Problem details: Go through the entries below and tally the lines containing the string "agent"; report only the tally.

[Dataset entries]
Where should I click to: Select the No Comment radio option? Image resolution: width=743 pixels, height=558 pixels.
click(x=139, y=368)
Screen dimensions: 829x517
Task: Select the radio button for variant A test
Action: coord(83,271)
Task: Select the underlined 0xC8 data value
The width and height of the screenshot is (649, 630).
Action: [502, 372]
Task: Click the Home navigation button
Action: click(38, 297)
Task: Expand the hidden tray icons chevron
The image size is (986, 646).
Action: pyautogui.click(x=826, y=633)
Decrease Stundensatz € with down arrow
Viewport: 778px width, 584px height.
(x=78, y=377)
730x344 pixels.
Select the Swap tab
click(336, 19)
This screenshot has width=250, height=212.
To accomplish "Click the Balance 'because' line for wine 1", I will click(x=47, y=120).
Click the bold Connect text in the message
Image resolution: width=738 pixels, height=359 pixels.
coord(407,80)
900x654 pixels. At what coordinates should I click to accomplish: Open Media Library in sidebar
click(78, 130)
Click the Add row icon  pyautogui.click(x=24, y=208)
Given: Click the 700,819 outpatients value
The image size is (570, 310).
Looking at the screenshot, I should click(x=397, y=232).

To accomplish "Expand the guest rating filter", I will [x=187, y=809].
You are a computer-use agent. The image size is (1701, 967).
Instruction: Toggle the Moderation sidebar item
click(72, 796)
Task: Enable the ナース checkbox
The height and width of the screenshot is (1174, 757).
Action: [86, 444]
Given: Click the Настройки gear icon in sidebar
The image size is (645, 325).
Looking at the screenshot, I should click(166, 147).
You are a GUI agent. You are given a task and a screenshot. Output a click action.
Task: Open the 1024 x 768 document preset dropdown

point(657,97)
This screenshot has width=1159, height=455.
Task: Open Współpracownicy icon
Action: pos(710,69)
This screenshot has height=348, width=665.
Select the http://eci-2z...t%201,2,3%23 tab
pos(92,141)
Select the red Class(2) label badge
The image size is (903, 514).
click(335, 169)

Reply to the exercise: 2